Unfortunately, he (taxi-driver, not Jesus - I think) dropped me in the pouring rain absolutely nowhere near the place I'd asked him to, so that I had to ruin my turquoise boots stomping around in the rain trying to find the place, but hey, that's life.
Ruining the turquoise boots is probably a sign. In the words of my favourite film, "it's a sign by any standards". It's certainly a sign that I should do what my husband tells me.
I am left with one niggling doubt after this encounter. And I don't think it's a question I'll ever know the answer to. What do you think - did Jesus pay his fare or was he free-loading?
Saturday, December 01, 2007
Thursday, November 29, 2007
Of boots, escalators and photographers
I have always adhered to the motto "Be prepared". And now I know I was right.
I had to go to London, for various reasons including a Times interview and extraordinary photoshoot. This was to take place in a fake dungeonesque place in a museum, after dark, in Docklands, and a load of people had gone to extreme lengths to set it up. So there was no possibility of chickening out.
Anyway, 7am train from Edinburgh, into King's Cross, across to Liverpool St, left my suitcase in L'pool St, got the train out to Essex, did a school talk, back on train into L'pool St.
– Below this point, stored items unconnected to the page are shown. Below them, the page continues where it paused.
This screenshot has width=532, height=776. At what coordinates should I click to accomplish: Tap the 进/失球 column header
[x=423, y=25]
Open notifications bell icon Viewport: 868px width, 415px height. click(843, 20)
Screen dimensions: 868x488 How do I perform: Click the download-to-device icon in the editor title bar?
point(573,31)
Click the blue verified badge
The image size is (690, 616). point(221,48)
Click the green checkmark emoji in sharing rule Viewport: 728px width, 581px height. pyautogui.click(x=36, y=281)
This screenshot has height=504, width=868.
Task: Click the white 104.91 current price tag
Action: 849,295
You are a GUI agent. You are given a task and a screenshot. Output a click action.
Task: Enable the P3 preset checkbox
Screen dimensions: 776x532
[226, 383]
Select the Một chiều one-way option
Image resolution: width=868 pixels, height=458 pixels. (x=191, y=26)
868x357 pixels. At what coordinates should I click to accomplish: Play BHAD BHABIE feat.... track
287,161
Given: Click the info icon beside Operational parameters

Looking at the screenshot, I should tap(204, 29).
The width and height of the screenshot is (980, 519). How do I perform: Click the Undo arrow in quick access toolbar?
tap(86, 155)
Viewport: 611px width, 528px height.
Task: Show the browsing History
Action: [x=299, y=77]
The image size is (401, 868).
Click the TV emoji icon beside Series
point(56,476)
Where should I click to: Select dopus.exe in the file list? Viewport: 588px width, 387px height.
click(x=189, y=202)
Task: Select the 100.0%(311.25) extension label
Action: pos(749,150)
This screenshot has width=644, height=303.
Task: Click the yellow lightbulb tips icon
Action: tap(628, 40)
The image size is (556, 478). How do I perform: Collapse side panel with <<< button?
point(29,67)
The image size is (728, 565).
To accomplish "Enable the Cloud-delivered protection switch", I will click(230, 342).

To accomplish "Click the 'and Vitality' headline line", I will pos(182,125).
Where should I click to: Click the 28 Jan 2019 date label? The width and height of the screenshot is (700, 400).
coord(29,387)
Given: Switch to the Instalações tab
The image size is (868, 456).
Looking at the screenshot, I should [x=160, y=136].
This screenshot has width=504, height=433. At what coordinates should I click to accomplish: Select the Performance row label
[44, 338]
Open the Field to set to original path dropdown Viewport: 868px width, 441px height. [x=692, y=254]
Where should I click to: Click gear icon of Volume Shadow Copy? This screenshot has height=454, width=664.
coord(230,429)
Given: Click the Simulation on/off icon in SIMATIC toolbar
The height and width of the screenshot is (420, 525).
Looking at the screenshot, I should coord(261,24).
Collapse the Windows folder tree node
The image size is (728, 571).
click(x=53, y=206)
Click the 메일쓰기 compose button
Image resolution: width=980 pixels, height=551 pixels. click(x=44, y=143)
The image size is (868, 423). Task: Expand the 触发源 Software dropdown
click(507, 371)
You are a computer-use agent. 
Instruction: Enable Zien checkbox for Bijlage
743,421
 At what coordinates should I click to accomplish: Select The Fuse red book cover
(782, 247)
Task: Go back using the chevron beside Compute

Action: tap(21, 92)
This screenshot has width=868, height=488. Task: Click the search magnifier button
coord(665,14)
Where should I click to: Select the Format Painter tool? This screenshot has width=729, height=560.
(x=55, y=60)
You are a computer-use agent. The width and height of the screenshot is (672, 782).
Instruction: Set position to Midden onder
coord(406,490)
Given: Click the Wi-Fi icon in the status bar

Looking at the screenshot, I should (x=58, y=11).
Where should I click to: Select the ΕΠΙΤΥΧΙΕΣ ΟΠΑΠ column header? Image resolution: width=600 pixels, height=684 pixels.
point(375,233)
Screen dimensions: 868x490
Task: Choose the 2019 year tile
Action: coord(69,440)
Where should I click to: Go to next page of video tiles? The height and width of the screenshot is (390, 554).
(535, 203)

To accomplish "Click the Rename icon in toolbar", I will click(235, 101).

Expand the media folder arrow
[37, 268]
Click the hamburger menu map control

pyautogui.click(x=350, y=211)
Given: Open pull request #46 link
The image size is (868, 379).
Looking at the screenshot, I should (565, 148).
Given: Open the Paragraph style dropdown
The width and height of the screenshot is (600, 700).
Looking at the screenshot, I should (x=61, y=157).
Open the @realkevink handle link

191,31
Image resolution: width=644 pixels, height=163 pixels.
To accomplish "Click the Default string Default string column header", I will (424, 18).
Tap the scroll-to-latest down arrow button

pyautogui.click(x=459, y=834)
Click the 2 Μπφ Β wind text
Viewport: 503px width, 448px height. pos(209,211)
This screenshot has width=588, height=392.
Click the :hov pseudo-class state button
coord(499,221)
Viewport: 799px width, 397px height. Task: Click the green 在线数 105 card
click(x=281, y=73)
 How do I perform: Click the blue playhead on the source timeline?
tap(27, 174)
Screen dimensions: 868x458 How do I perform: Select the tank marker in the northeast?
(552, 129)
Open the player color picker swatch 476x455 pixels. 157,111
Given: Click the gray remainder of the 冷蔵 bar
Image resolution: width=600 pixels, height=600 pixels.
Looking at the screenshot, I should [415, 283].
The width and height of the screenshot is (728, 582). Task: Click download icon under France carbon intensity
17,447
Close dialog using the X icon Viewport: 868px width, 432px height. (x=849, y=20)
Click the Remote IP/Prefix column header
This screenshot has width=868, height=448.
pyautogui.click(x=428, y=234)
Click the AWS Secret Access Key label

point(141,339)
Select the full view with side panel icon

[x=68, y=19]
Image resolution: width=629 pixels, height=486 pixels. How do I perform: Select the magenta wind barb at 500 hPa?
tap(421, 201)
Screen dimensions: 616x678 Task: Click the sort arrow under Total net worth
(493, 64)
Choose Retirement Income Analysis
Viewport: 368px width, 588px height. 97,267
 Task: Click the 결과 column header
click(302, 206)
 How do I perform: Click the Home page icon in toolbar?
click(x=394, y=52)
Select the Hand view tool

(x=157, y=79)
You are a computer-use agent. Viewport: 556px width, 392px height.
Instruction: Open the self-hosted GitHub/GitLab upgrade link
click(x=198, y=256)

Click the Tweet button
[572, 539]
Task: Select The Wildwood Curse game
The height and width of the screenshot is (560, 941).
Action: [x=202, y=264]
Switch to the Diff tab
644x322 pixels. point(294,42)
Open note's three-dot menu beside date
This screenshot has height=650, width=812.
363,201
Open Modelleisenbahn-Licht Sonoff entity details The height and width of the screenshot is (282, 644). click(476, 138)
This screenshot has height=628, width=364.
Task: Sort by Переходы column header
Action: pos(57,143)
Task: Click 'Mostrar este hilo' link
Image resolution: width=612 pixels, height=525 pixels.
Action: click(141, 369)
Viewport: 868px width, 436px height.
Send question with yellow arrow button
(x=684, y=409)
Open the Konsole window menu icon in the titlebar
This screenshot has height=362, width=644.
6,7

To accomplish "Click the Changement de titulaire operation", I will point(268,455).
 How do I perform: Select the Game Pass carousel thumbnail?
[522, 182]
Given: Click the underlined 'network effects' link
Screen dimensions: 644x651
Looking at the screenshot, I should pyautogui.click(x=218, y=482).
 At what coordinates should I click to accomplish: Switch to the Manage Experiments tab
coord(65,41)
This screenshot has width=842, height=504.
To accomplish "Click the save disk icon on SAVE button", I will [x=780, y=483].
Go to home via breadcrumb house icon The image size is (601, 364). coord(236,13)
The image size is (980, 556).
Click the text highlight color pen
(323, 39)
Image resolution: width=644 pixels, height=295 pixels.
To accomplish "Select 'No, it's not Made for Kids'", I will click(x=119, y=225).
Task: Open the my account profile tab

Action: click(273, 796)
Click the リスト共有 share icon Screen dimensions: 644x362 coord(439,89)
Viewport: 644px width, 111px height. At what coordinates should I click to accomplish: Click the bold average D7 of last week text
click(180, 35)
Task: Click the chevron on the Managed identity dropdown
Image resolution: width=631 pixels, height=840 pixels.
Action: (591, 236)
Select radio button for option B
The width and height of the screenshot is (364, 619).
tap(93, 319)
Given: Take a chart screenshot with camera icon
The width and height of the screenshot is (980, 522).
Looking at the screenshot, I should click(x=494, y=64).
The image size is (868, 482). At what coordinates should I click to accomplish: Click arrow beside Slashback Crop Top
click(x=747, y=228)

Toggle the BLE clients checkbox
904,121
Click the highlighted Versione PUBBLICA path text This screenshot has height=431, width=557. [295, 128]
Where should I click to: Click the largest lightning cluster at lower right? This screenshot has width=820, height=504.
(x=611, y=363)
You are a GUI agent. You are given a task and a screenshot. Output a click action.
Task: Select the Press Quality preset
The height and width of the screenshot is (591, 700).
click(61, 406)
Decided, in my infinite wisdom, not to collect my luggage but to leave it there while I rushed to Docklands for the photoshoot, because Paul, the nice-sounding photographer, had already been waiting a long time and probably wanted to go home, because Paul, unlike me, has common sense.
So, I hurry onto the Underground in the middle of rush hour. I can do this - I am strong and fit and I used to live in London. A long time ago. Before Docklands existed. I get to Bank and I hurry through more crowds to the Docklands Light Railway. I am slightly concerned, as I have not been on it before and it could very easily be dangerous. There are, however, no warnings about the type of danger I am about to encounter.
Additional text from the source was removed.